### List of tasks
1. In the CISPA passage, restate the part starting at "The CISPA bill" and ending at "against cyber-security attacks.", swapping "commercial entities" for "private companies".
2. Extend the CISPA and cybersecurity information-sharing passage past its final sentence.

In the US, another version of CISPA was reintroduced yesterday in the House of Representatives. The White House has also issued an executive order on the same topic. Similarly in Europe, the European Commission recently published two documents which articulate a strategy for cybersecurity – Cybersecurity Strategy of the European Union and the Proposed Directive on Network and Information Security. Info sharing programs to improve Internet security may be one of the most important global technology policy issues this year. We’re currently looking at these proposals to develop a view and understand if and how they may impact the Mozilla mission. If you would like to contribute to this effort, we welcome your participation.
On this side of the Atlantic, an editorial by CISPA bill author Rep. Dutch Ruppersberger articulates the rationale for the new CISPA bill. He likens it to a “911 line for cyber emergencies” so companies can call in threats and share supporting information when or before they occur.
The CISPA bill was problematic the first time it was introduced and later dropped last year, not because of the general goal to make critical infrastructure more secure, which is laudable, but because it compromised user privacy expectations. The new bill, among other provisions, provides for two way sharing of information from the government to commercial organizations and from commercial entities to the government to better defend against cyber-security attacks.

### Data shown

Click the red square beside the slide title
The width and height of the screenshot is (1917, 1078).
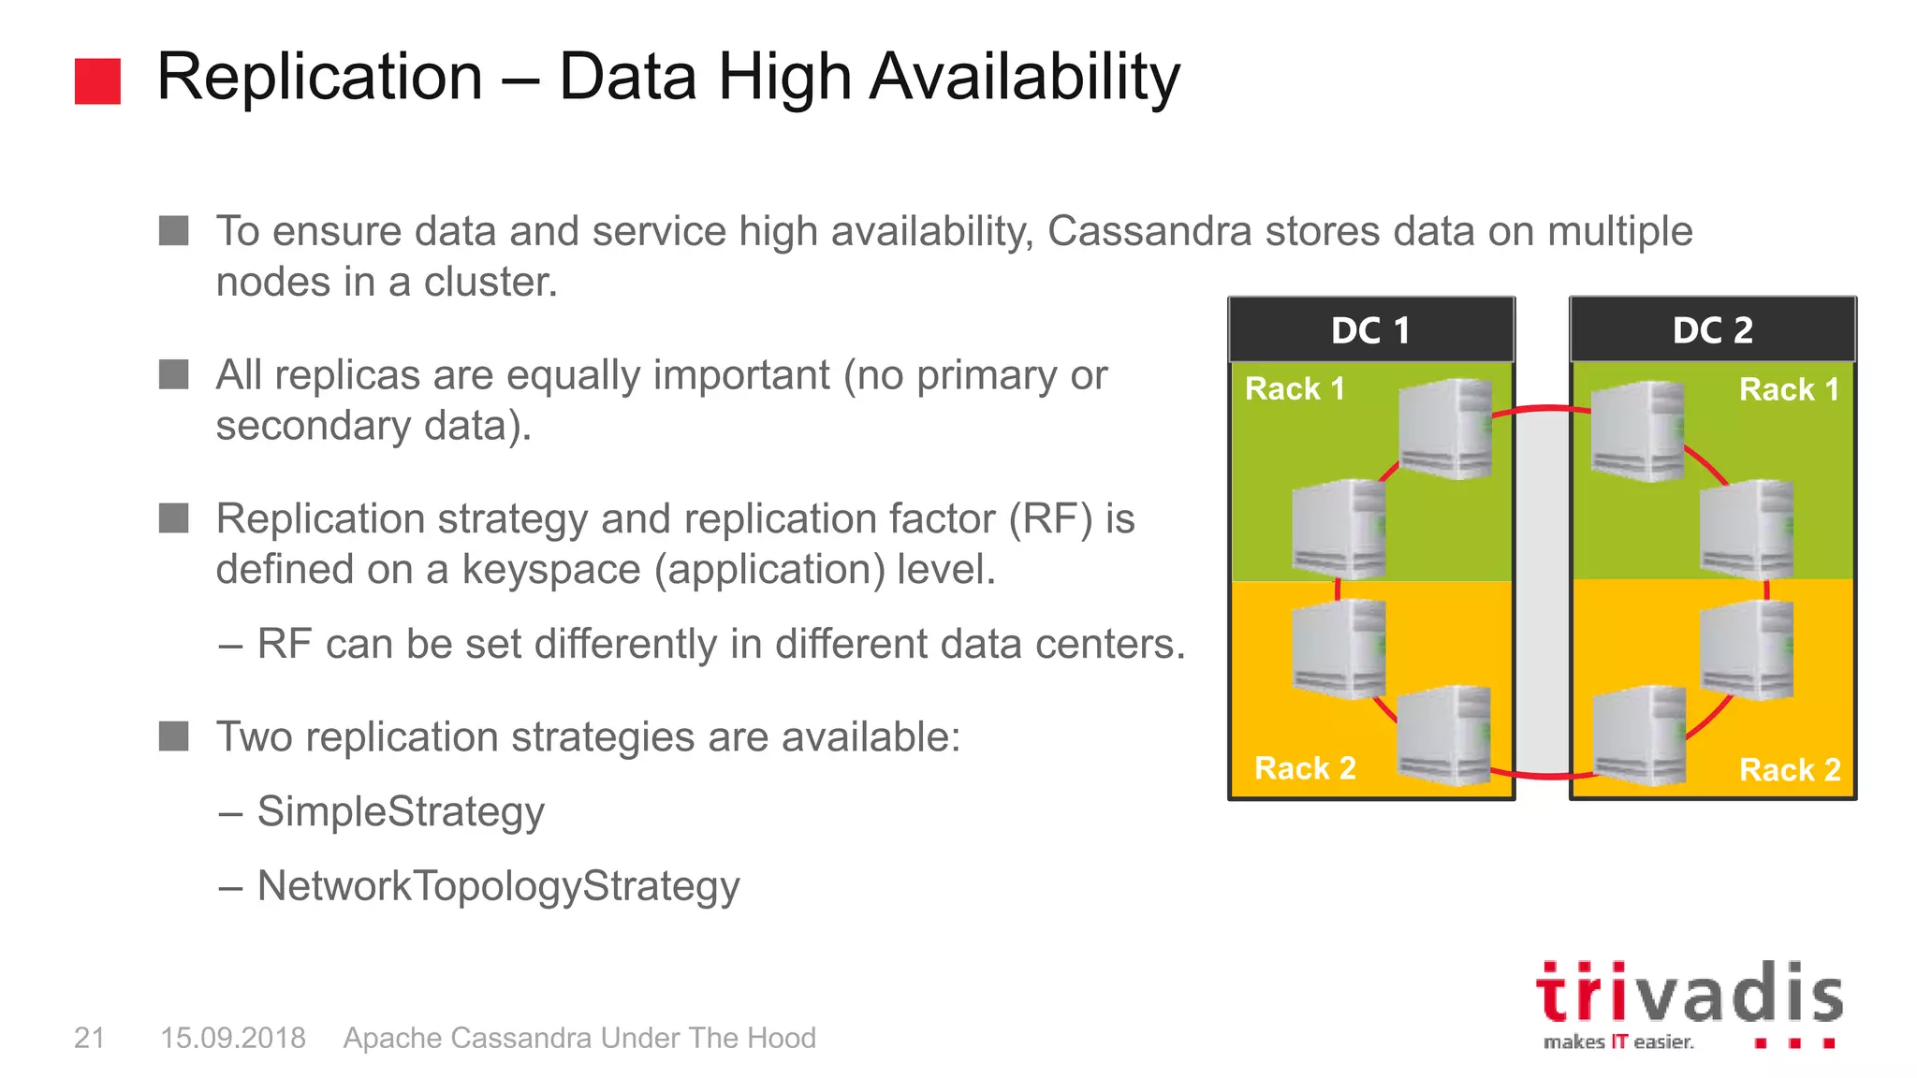pyautogui.click(x=97, y=81)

### Per-task outputs
1.
The CISPA bill was problematic the first time it was introduced and later dropped last year, not because of the general goal to make critical infrastructure more secure, which is laudable, but because it compromised user privacy expectations. The new bill, among other provisions, provides for two way sharing of information from the government to commercial organizations and from private companies to the government to better defend against cyber-security attacks.

2.
It seems the current bill has the same defects as last time as detailed by Mark Jaycox at EFF and Leslie Harris at Center for Democracy and Technology. Both organizations oppose the new bill because it overwrites existing privacy laws and fosters non-transparent sharing of personal user information with US government agencies without controls. To encourage and facilitate this kind of sharing, it also provides civil immunity to private companies for such sharing. Citing recent attacks on The New York Times, The Wall Street Journal and the Federal Reserve, other organizations like CTIA, Verizon, and AT&T support the new CISPA bill. Civil advocates appear to support the White House executive order.
With the accumulation of digital user data and preferences held by service providers and the reality that increased cyber-attacks also jeopardize user privacy, it seems that the tensions between national security and human rights/civil liberties will again be tested. It’s also unclear that this kind of sharing will really make a difference, so it seems the technical community needs to weigh in further. My hope is that there’s a reasonable balance that doesn’t cost users too much in the way of privacy to achieve the stated security goals.